:: Records provided

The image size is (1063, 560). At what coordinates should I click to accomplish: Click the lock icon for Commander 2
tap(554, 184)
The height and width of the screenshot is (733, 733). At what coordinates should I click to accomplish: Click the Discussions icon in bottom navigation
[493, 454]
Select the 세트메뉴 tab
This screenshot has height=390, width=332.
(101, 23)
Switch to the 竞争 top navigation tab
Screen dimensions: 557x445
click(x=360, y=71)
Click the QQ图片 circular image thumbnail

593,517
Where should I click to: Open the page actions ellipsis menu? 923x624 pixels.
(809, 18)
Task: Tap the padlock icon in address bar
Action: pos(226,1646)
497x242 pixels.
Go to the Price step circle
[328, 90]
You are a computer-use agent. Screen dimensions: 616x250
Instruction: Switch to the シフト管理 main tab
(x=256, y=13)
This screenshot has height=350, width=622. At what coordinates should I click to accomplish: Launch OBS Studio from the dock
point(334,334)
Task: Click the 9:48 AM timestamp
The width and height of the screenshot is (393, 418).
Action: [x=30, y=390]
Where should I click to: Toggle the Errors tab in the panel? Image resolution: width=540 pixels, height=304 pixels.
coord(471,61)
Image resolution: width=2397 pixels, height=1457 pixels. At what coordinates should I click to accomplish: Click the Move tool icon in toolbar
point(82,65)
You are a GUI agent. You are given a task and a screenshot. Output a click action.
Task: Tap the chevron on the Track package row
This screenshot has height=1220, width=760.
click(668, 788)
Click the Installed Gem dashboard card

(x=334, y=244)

::::

→ **What the exercise asks**
Can you reproduce all of the rows above, line for line, without changing anything?

→ **Answer in full**
The image size is (1063, 560). At what coordinates should I click to accomplish: Click the lock icon for Commander 2
tap(554, 184)
The height and width of the screenshot is (733, 733). At what coordinates should I click to accomplish: Click the Discussions icon in bottom navigation
[493, 454]
Select the 세트메뉴 tab
This screenshot has height=390, width=332.
(101, 23)
Switch to the 竞争 top navigation tab
Screen dimensions: 557x445
click(x=360, y=71)
Click the QQ图片 circular image thumbnail

593,517
Where should I click to: Open the page actions ellipsis menu? 923x624 pixels.
(809, 18)
Task: Tap the padlock icon in address bar
Action: pos(226,1646)
497x242 pixels.
Go to the Price step circle
[328, 90]
You are a computer-use agent. Screen dimensions: 616x250
Instruction: Switch to the シフト管理 main tab
(x=256, y=13)
This screenshot has height=350, width=622. At what coordinates should I click to accomplish: Launch OBS Studio from the dock
point(334,334)
Task: Click the 9:48 AM timestamp
The width and height of the screenshot is (393, 418).
Action: [x=30, y=390]
Where should I click to: Toggle the Errors tab in the panel? Image resolution: width=540 pixels, height=304 pixels.
coord(471,61)
Image resolution: width=2397 pixels, height=1457 pixels. At what coordinates should I click to accomplish: Click the Move tool icon in toolbar
point(82,65)
You are a GUI agent. You are given a task and a screenshot. Output a click action.
Task: Tap the chevron on the Track package row
This screenshot has height=1220, width=760.
click(668, 788)
Click the Installed Gem dashboard card

(x=334, y=244)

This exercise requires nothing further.